--- Fragmento del texto ---
Salmo de los hijos de Coré. 

Pueblos todos, batid palmas, aclamad a Dios con gritos de júbilo; porque el Señor altísimo es terrible, emperador de toda la tierra. 

Él nos somete los pueblos y nos sojuzga las naciones; él nos escogió por heredad suya: gloria de Jacob, su amado.

Dios asciende entre aclamaciones; el Señor, al son de trompetas: tocad para Dios, tocad; tocad para nuestro Rey, tocad. Porque Dios es el rey del mundo: tocad con maestría. 

Dios reina sobre las naciones, Dios se sienta en su trono sagrado. Los príncipes de los gentiles se reúnen con el pueblo del Dios de Abrahán; porque de Dios son los grandes de la tierra, y él es excelso.

. . .

El salmo de hoy suele acompañar las lecturas de la Ascensión de Jesús como una sinfonía triunfal y exultante. Es un salmo con tintes épicos, teñido también de gozo. Sus versos desprenden luz y alegría: la exaltación de ánimo de aquel que ve, reconoce y aclama la grandeza de Dios.

Qué fácil es admirarse ante la belleza del mundo, ante la grandiosidad de un paisaje o ante las maravillas del universo. Para muchos, agnósticos o escépticos, todo es fruto del azar. La realidad puede ser hermosa o terrible, pero siempre es desconcertante y desborda la capacidad de comprensión. Los interrogantes no hallan respuesta. Ante la falta de una explicación que dé sentido a todo cuanto existe, el corazón enmudece.
--- Datos proporcionados ---
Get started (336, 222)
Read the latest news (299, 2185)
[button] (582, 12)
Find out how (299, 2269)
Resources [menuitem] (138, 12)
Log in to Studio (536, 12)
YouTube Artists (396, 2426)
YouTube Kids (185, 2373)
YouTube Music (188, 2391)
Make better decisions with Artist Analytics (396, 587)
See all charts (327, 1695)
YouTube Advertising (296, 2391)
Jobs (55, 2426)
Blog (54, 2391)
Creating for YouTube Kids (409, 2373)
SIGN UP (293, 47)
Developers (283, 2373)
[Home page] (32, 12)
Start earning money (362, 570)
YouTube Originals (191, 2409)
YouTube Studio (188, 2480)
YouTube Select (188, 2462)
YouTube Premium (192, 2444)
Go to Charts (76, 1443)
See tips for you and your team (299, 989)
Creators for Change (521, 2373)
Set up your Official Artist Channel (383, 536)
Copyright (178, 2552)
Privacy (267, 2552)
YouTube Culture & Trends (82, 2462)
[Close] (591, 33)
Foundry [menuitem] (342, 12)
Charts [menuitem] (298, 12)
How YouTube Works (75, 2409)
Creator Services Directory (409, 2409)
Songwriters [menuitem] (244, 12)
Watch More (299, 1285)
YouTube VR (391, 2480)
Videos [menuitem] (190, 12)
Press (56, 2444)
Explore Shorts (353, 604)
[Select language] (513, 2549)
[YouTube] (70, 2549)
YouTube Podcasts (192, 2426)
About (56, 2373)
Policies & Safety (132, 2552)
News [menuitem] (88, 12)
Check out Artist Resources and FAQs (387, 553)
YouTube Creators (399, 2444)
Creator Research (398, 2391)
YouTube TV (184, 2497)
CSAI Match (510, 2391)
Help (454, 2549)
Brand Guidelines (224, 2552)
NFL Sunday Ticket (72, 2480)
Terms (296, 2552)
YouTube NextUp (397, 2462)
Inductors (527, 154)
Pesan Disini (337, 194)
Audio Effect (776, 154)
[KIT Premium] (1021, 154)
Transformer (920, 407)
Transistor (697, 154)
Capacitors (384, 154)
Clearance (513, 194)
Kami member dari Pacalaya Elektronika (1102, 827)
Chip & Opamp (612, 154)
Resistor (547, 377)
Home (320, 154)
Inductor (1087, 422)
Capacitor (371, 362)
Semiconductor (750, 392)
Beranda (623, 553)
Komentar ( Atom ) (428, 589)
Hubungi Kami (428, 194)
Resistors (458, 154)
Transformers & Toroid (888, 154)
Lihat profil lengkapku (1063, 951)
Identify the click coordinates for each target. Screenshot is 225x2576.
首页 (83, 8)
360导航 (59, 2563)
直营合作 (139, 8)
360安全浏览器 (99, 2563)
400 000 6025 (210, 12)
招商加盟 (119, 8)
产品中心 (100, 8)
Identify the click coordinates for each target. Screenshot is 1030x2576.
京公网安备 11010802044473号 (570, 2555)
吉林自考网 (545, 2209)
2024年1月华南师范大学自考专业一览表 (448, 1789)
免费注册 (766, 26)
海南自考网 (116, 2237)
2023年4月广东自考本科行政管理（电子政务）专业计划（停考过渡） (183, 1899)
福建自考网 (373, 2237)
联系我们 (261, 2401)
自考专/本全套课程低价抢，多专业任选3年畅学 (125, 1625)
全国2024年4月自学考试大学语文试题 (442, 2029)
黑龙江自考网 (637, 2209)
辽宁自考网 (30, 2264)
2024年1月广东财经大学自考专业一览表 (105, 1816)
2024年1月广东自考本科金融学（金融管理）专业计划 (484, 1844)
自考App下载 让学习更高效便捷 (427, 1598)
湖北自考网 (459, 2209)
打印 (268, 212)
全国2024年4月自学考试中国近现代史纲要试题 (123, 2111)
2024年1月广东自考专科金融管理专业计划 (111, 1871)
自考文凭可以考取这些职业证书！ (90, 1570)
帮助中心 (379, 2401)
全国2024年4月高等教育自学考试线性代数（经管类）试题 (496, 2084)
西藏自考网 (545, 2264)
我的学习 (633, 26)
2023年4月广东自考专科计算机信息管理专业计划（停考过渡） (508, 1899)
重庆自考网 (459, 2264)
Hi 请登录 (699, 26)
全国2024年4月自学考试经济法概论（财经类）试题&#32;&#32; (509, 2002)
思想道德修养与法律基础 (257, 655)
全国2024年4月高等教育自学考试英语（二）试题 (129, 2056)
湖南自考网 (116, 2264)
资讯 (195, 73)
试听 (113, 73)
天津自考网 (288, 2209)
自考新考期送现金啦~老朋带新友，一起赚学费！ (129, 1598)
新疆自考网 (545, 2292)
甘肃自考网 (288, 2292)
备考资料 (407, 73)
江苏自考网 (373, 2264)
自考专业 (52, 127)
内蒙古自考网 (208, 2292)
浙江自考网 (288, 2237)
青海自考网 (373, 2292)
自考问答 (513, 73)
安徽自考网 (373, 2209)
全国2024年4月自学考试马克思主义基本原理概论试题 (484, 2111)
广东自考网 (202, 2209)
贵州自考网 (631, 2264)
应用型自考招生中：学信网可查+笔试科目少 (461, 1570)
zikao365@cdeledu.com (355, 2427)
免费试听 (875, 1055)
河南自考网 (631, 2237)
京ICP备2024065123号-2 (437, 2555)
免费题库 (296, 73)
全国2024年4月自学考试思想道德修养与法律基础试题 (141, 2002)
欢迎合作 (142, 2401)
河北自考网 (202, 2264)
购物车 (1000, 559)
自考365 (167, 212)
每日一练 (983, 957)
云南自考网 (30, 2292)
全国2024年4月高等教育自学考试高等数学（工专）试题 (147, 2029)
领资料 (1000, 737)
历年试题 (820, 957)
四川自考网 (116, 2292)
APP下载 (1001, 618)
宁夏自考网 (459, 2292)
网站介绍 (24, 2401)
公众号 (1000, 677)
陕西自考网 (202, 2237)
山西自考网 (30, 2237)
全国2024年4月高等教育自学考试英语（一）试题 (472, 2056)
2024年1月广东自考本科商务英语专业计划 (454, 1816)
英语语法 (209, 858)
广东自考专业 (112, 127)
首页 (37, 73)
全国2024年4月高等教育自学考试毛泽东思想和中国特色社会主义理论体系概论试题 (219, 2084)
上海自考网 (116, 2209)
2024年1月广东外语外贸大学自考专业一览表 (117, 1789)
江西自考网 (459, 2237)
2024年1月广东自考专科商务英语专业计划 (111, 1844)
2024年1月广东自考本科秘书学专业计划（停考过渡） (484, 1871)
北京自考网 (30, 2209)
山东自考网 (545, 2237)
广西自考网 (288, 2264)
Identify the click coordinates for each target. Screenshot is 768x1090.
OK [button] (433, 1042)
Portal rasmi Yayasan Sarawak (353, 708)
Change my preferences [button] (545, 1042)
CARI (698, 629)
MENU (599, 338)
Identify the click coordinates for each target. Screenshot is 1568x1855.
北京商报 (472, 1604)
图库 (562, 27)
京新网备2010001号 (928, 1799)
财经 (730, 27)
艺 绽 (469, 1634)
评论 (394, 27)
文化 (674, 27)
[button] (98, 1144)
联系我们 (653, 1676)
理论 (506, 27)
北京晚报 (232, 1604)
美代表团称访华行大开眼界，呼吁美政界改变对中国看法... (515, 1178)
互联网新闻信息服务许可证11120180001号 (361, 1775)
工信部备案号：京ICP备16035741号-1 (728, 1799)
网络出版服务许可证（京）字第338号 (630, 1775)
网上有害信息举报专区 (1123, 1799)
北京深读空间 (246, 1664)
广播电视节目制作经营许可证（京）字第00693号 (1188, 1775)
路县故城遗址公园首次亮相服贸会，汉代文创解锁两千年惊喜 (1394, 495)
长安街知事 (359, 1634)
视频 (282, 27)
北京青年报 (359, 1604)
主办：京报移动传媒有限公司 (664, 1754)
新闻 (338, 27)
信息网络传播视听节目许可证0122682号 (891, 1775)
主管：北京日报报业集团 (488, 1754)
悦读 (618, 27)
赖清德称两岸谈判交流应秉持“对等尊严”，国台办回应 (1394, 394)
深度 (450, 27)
---
• [Tu objetivo]
Responde a estas preguntas sobre el fragmento:
1. ¿Al son de qué asciende el Señor?
2. ¿Qué lecturas suele acompañar el salmo?
3. ¿Qué hace el corazón ante la falta de una explicación que dé sentido a todo cuanto existe?
Este material no guarda relación con el fragmento.

• [Respuesta al problema]
1. El Señor asciende al son de trompetas.
2. El salmo suele acompañar las lecturas de la Ascensión de Jesús.
3. Ante esa falta de explicación, el corazón enmudece.